Information Value

Calculates both the information value (IV) and weight of evidence (WOE) of attributes. These are measures of the overall "relevance" of a data variable in predicting the dependent column's desired value or outcome.

Information Value

Information at a Glance

Category Explore
Data source type DB
Sends output to other operators No
Data processing tool n/a

For more information about IV and WOE, see Information Value and Weight of Evidence Analysis.

Algorithm

The Information Value operator uses the following formulas for calculating IV and WOE:

Weight of Evidence = Ln(Distribution Good/Distribution Bad)*100

Information Value = sum((Distribution Good - Distribution Bad)*Ln(Distribution Good/Distribution Bad))

where Distribute Good refers to percentage of values, for each given independent variable grouping, that results in the desired "Value to Predict" for the dependent variable and Distribution Bad is the percentage of values within each grouping that is not the "Value to Predict."

The following table provides an example.

Attribute Count Goods Distribution Good Count Bads Distribution Bad WOE
Missing 1 10% 3 30% -109.9
true 3 30% 2 20% 40.55
false 6 60% 5 50% 18.23

Information Value = (10% - 30%)*Ln(10% / 30%) + (30% - 20%)*Ln(30% / 20%) + (60% - 50%)*Ln(60% / 50%) = 0.2785

Input

A data set from the preceding operator.

Configuration

Parameter Description
Notes Any notes or helpful information about this operator's parameter settings. When you enter content in the Notes field, a yellow asterisk is displayed on the operator.
Dependent Column The column to use as the class variable.
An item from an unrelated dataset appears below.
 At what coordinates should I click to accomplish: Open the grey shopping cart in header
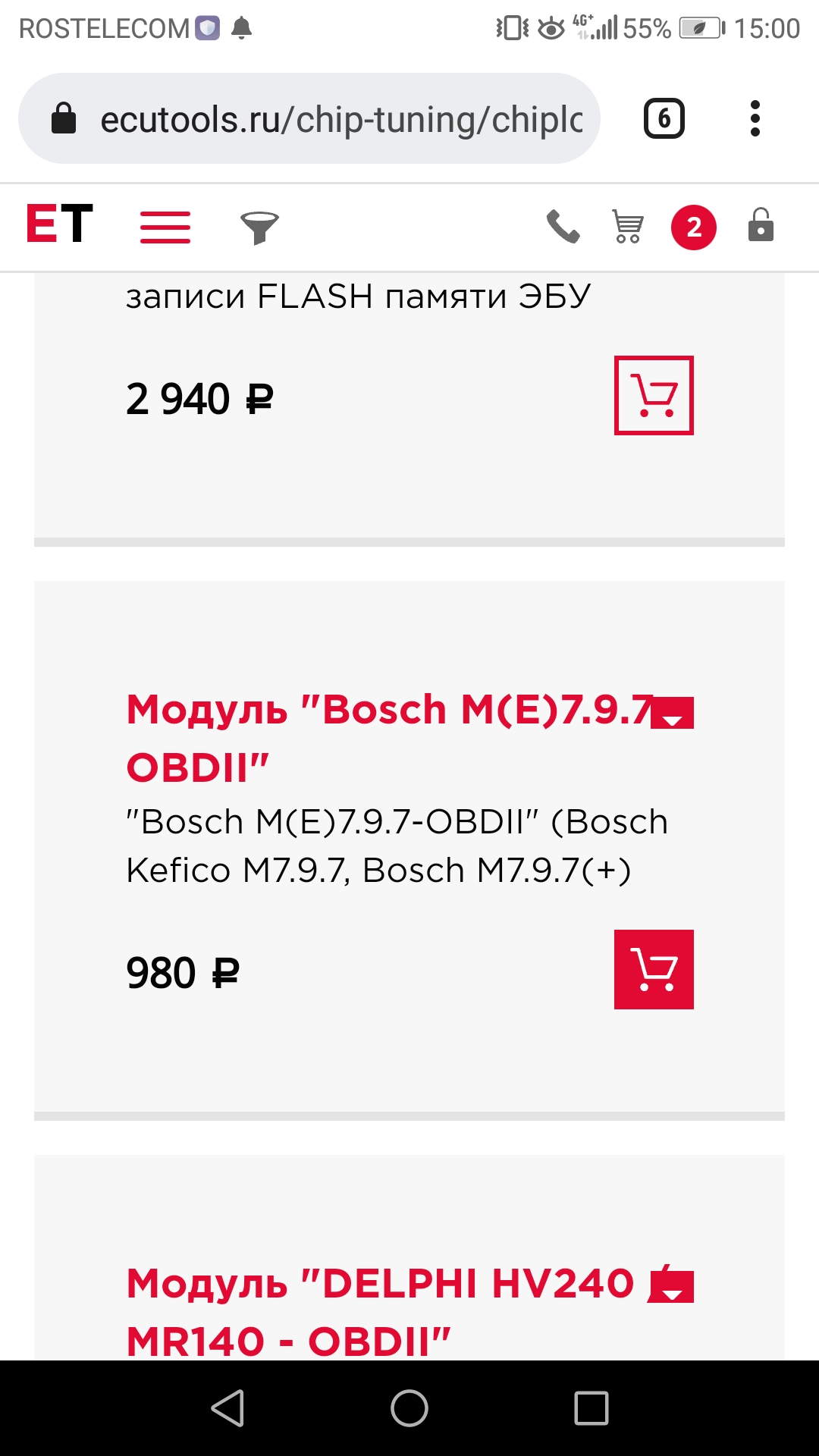click(x=628, y=227)
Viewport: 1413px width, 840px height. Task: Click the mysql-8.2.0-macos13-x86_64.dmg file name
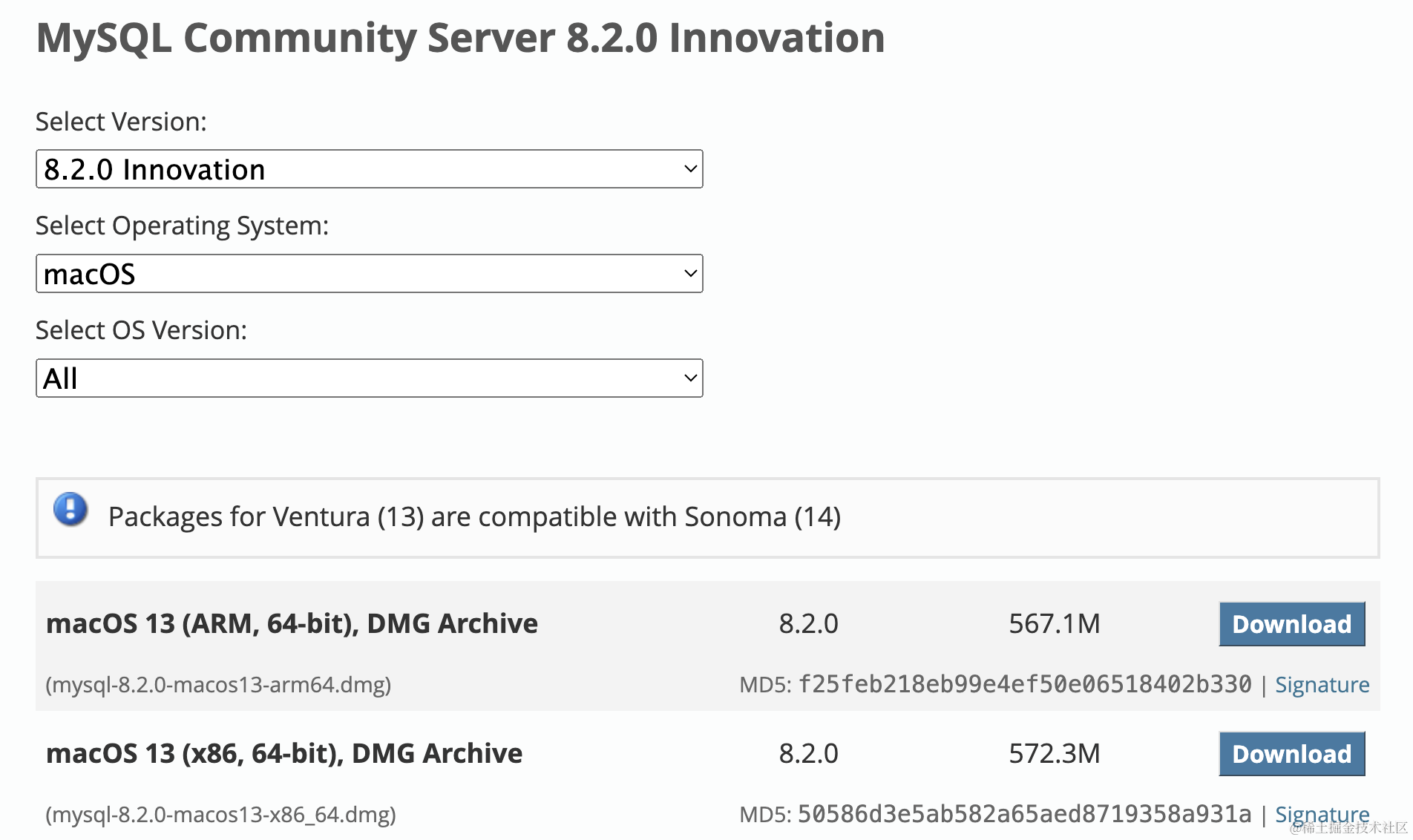coord(220,814)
Note: The Dependent Column must be a categorical (not continuous) variable.

Value to Predict The value stored in the Dependent Column that represents the event to analyze (for example, Active vs. Inactive).

The Value to Predict must be a value that exists for the Dependent Column. It is considered the "good" event.

Columns Columns to use to analyze the relevance of or effect on the Dependent Column value equaling the Value to Predict.

Click Select Columns to open the dialog box to select the available columns from the input data set for analysis. See Select Columns Dialog Box for more information.

Column names selected must be categorical values.

Output

Visual Output
The results display provides the IV and WOE for each selected independent variable, providing insight into how effective each variable is in predicting the desired dependent variable value.





Data Output
None. This is a terminal operator.